Coal is carried from a mine in West Virginia to a power plant in New York in hopper cars on a long train. The automatic hopper car loader is set to put 84 tons of coal into each car. The actual weights of coal loaded into each car are normally distributed, with mean = 84 tons and standard deviation = 1.6 ton. What is the probability that 34 cars chosen at random will have a mean load weight x of less than 83.5 tons of coal? (Round your answer to four decimal places.)
To solve this problem, we can use the Central Limit Theorem which states that the distribution of sample means will be approximately normally distributed, regardless of the shape of the population distribution, as long as the sample size is large enough.
We are given that the population mean is 84 tons and the population standard deviation is 1.6 tons. Since we are sampling 34 cars at random, which is considered a large enough sample size, we can use the normal distribution to approximate the distribution of sample means.
The mean of the sampling distribution of sample means, also known as the mean of x-bar, is equal to the population mean, which is 84 tons.
The standard deviation of the sampling distribution of sample means, also known as the standard error of x-bar, is equal to the population standard deviation divided by the square root of the sample size, which is 1.6 tons / sqrt(34).
We want to find the probability that the mean load weight x is less than 83.5 tons. This can be written as P(x < 83.5).
To calculate this probability, we need to standardize the value of 83.5 using the z-score formula:
z = (x - mean) / standard deviation
z = (83.5 - 84) / (1.6 / sqrt(34))
Calculating this value, we find that z ≈ -1.2274.
Using a standard normal distribution table or a calculator, we can find the probability that z < -1.2274 is approximately 0.1101.
Therefore, the probability that 34 cars chosen at random will have a mean load weight x of less than 83.5 tons of coal is approximately 0.1101.

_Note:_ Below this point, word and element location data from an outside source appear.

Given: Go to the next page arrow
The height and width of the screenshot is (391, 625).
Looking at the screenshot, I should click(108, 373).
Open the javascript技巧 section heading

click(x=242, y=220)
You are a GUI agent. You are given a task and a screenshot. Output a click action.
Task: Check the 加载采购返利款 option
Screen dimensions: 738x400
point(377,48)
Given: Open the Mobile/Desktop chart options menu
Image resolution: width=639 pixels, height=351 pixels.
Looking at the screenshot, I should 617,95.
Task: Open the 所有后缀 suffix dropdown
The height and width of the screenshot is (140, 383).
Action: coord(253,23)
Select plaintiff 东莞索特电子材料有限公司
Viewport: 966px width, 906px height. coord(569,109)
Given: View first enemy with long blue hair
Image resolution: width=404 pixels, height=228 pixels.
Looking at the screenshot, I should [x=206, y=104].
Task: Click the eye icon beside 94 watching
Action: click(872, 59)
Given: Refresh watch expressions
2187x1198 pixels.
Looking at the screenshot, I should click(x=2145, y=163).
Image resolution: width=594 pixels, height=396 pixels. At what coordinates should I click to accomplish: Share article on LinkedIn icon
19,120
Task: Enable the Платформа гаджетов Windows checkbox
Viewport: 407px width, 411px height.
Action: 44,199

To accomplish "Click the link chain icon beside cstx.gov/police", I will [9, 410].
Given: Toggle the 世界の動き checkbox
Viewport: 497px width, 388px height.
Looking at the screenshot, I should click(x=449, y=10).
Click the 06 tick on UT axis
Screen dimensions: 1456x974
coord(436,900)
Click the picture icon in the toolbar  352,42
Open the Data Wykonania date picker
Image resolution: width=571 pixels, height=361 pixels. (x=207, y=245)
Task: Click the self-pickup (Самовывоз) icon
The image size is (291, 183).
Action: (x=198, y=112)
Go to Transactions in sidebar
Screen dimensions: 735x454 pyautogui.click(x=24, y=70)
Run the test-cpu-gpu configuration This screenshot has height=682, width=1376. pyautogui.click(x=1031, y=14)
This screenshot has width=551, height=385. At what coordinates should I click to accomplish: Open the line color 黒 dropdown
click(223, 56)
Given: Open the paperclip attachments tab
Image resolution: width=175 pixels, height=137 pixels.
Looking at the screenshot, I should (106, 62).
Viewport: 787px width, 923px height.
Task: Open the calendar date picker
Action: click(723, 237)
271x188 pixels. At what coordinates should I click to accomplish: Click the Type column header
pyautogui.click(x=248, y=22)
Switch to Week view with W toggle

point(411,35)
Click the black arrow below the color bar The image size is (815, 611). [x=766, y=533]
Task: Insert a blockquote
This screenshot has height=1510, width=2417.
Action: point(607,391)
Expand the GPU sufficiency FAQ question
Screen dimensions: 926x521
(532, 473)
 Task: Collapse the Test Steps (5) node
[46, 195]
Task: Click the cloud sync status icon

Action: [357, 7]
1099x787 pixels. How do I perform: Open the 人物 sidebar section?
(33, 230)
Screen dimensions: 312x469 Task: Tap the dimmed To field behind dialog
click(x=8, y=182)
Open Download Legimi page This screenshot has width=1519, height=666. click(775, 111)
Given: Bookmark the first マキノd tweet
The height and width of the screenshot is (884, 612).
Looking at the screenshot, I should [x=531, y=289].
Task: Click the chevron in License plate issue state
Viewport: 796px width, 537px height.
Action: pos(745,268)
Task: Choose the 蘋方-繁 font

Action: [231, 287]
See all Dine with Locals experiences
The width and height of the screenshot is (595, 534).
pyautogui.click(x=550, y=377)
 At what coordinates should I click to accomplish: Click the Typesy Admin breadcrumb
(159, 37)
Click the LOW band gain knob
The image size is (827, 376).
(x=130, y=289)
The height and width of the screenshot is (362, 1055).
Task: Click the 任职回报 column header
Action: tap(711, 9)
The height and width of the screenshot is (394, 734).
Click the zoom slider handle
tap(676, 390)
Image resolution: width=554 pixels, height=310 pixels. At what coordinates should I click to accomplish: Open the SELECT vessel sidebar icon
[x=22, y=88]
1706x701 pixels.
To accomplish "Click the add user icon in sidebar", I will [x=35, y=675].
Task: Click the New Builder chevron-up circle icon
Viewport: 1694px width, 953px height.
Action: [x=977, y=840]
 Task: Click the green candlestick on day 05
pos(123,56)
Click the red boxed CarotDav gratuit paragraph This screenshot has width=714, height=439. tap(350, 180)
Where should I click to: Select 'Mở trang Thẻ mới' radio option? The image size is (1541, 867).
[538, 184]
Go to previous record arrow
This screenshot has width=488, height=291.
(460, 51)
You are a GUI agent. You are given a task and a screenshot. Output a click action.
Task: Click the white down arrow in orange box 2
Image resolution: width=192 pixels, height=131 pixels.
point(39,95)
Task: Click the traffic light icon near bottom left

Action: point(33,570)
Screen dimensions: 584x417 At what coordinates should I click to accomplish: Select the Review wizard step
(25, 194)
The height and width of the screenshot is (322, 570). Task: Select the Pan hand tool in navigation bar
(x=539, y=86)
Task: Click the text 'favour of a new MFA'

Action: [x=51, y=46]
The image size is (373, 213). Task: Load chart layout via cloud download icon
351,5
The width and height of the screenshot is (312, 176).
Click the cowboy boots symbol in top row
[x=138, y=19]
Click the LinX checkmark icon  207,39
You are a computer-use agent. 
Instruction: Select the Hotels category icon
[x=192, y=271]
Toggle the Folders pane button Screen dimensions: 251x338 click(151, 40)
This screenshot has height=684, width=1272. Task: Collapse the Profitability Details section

To solve this problem, we can use the Central Limit Theorem, which states that the distribution of sample means from a population with any distribution will approximate a normal distribution as the sample size increases.
First, we need to calculate the mean and standard deviation of the sample mean load weight.
The mean of the sample mean load weight is equal to the mean of the population, which is 84 tons.
The standard deviation of the sample mean load weight, also known as the standard error, can be calculated using the formula:
Standard Error = standard deviation / sqrt(sample size)
In this case, the standard deviation is 1.6 tons, and the sample size is 34 cars.
Standard Error = 1.6 / sqrt(34)
Next, we need to convert the given value of 83.5 tons to a z-score.
Z = (x - mean) / standard error
Z = (83.5 - 84) / (1.6 / sqrt(34))
Using a z-table or calculator, we can find the probability corresponding to this z-score.
The probability that 34 cars chosen at random will have a mean load weight less than 83.5 tons is approximately 0.0085 (rounded to four decimal places).
To solve this problem, we need to use the concept of the sampling distribution of the sample mean.
The given information tells us that the mean weight of coal loaded into each car is 84 tons with a standard deviation of 1.6 tons. We are interested in the mean load weight of a sample of 34 cars chosen at random, denoted as x.
First, we need to find the standard deviation of the sampling distribution of the sample mean, also known as the standard error. The standard error (SE) can be calculated using the formula:
SE = standard deviation / square root of sample size
In this case, the standard deviation is given as 1.6 tons, and the sample size is 34. Therefore, the standard error is:
SE = 1.6 / √34
Next, we need to find the z-score, which represents the number of standard errors the sample mean is away from the population mean. The z-score is calculated using the formula:
z = (x - μ) / SE
Where:
x = desired mean load weight (83.5 tons)
μ = population mean load weight (84 tons)
SE = standard error (calculated above)
Plugging in the values, we have:
z = (83.5 - 84) / (1.6 / √34)
Simplifying this calculation gives us the z-score.
Finally, we can use a standard normal distribution table or a calculator to find the probability associated with the calculated z-score. The probability represents the likelihood that the mean load weight of the sample is less than 83.5 tons.
Round your answer to four decimal places.